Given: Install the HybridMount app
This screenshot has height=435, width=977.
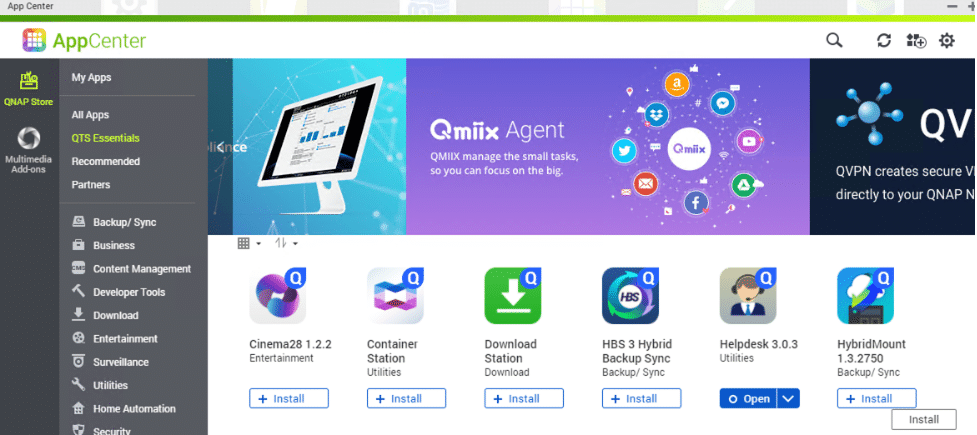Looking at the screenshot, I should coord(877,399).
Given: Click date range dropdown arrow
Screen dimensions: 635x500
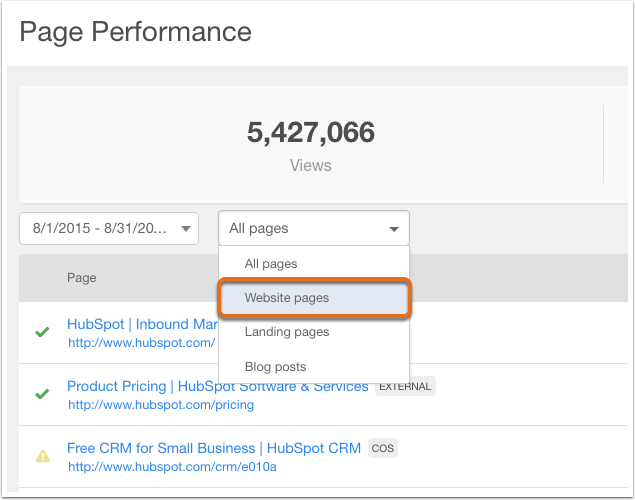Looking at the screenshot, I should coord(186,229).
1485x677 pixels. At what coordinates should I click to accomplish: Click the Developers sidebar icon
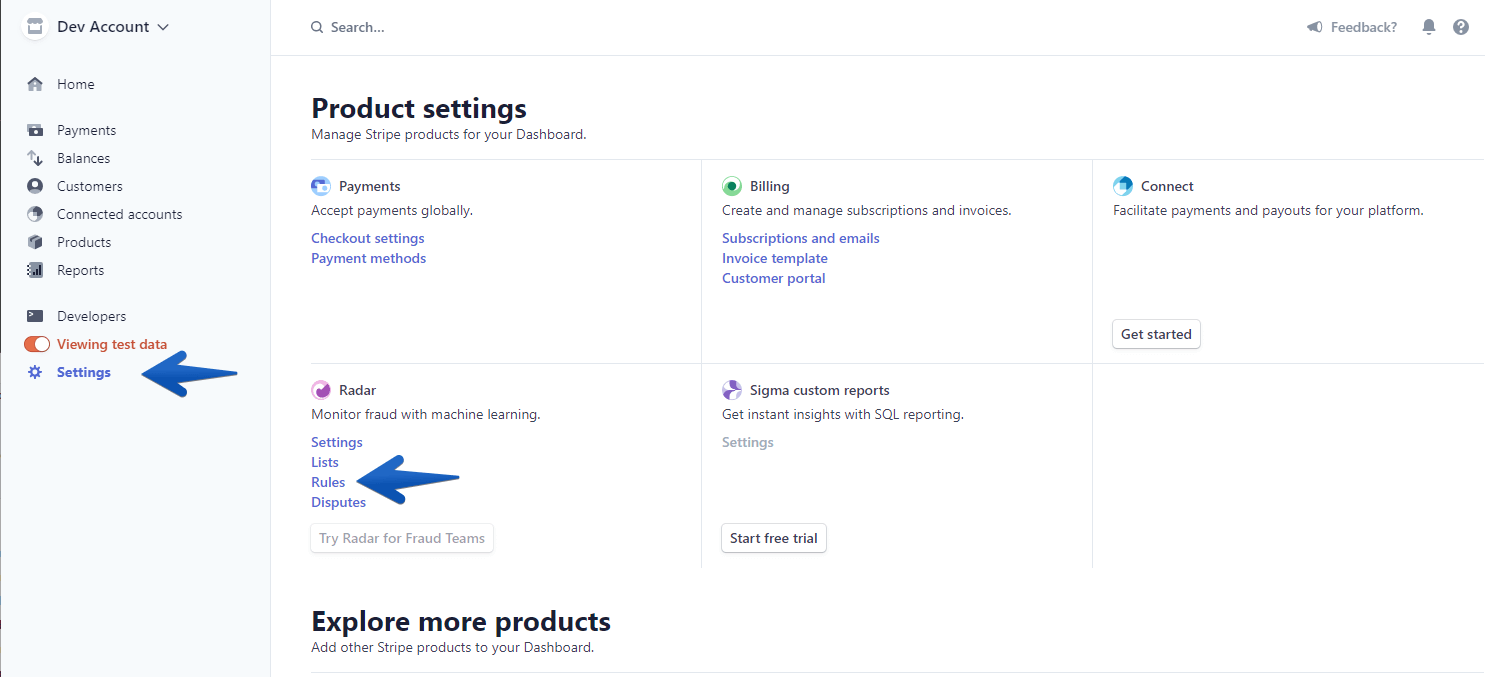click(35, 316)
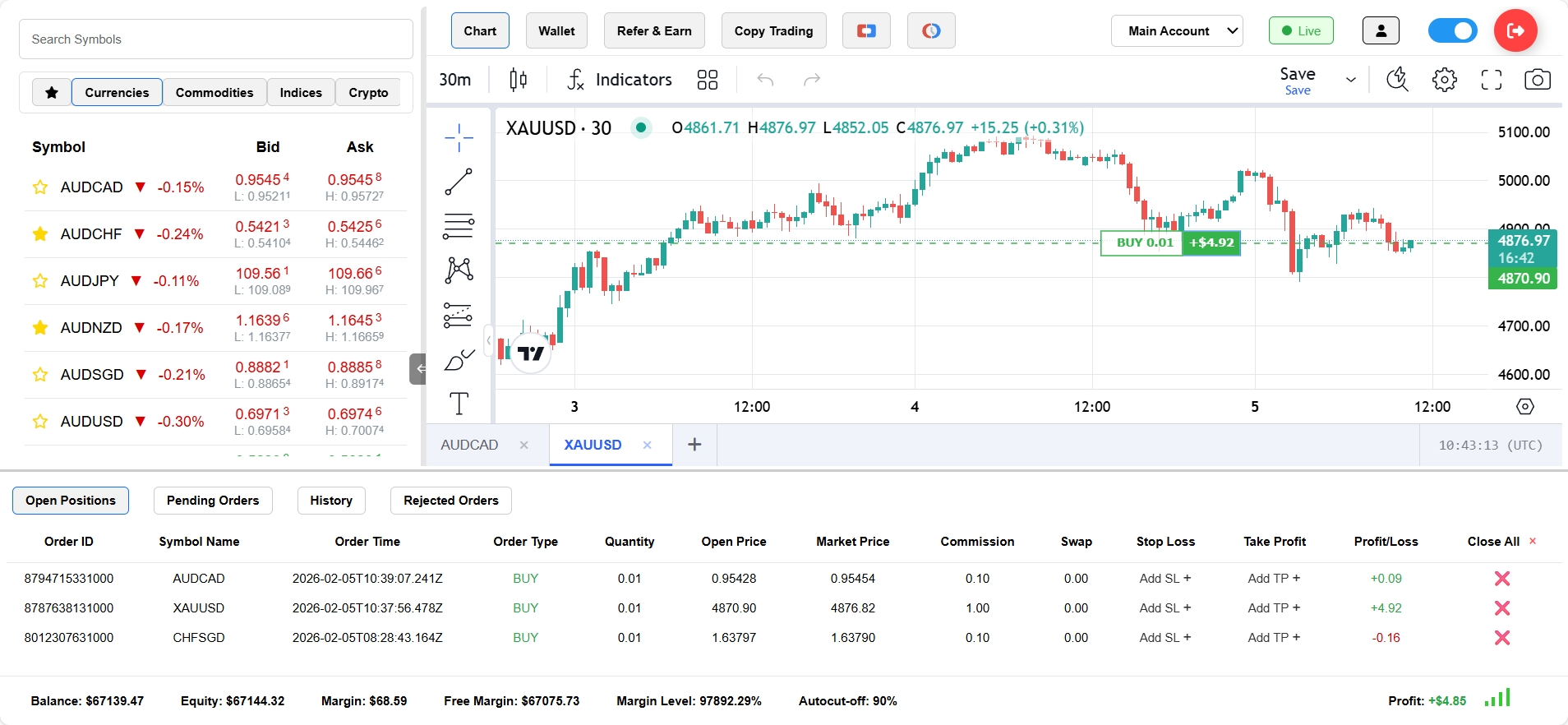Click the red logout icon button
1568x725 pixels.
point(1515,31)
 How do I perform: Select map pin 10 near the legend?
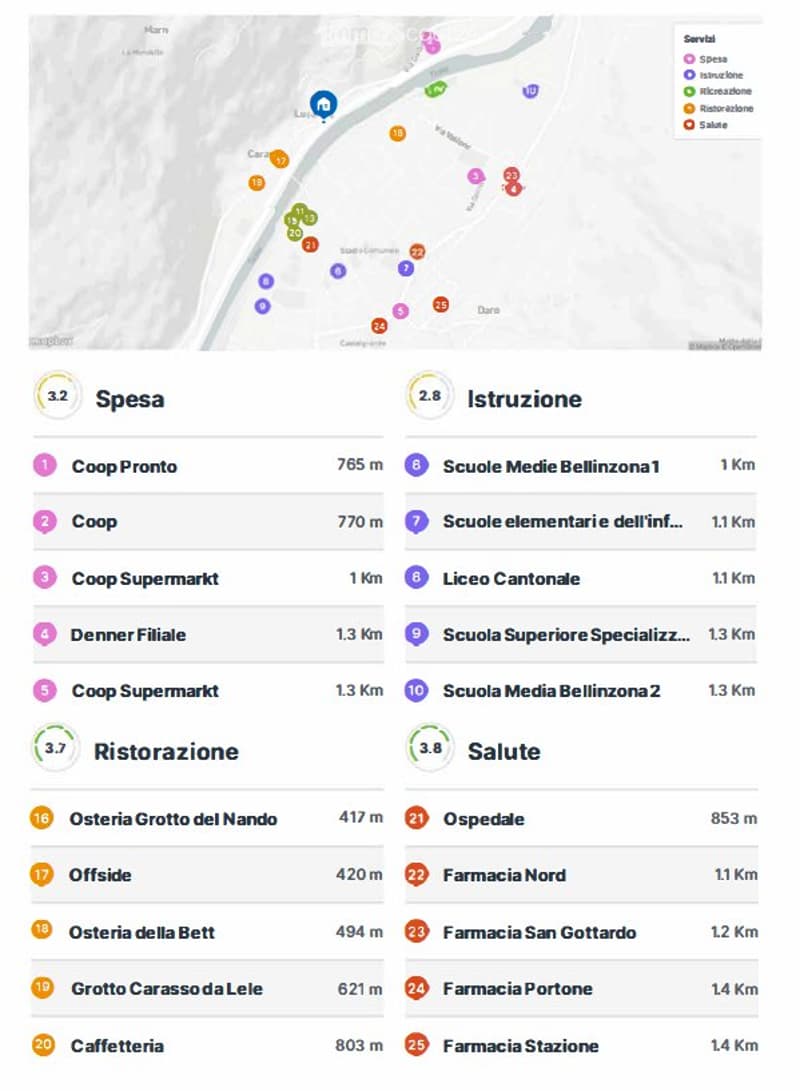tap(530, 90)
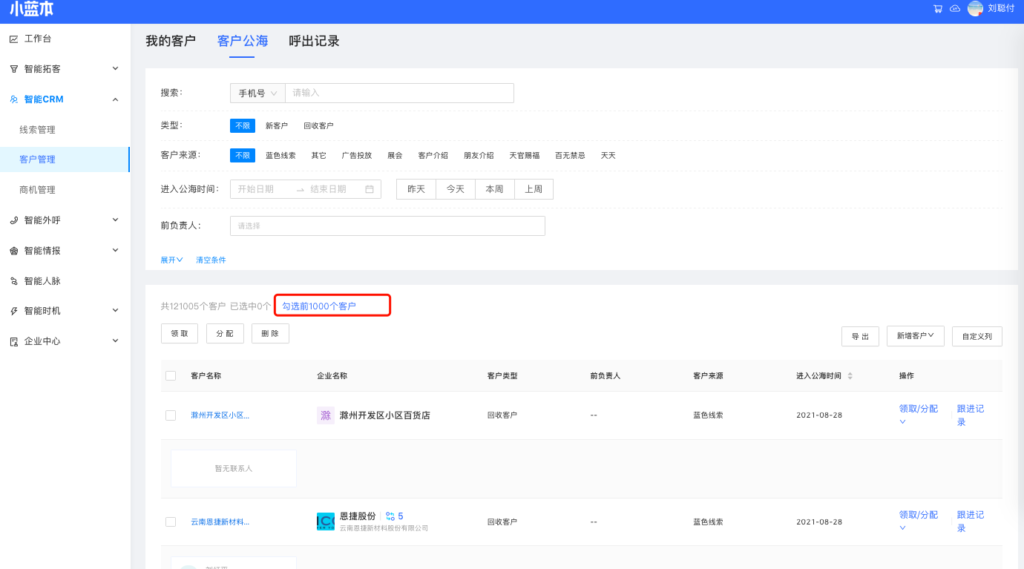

------

» Brief
Without including the pictures, return each record above exactly as it stands.

» Solution to this task
Given: Install the HybridMount app
This screenshot has height=435, width=977.
Looking at the screenshot, I should coord(877,399).
Given: Click date range dropdown arrow
Screen dimensions: 635x500
Looking at the screenshot, I should coord(186,229).
1485x677 pixels. At what coordinates should I click to accomplish: Click the Developers sidebar icon
click(35, 316)
Click the red logout icon button
1568x725 pixels.
point(1515,31)
 How do I perform: Select map pin 10 near the legend?
tap(530, 90)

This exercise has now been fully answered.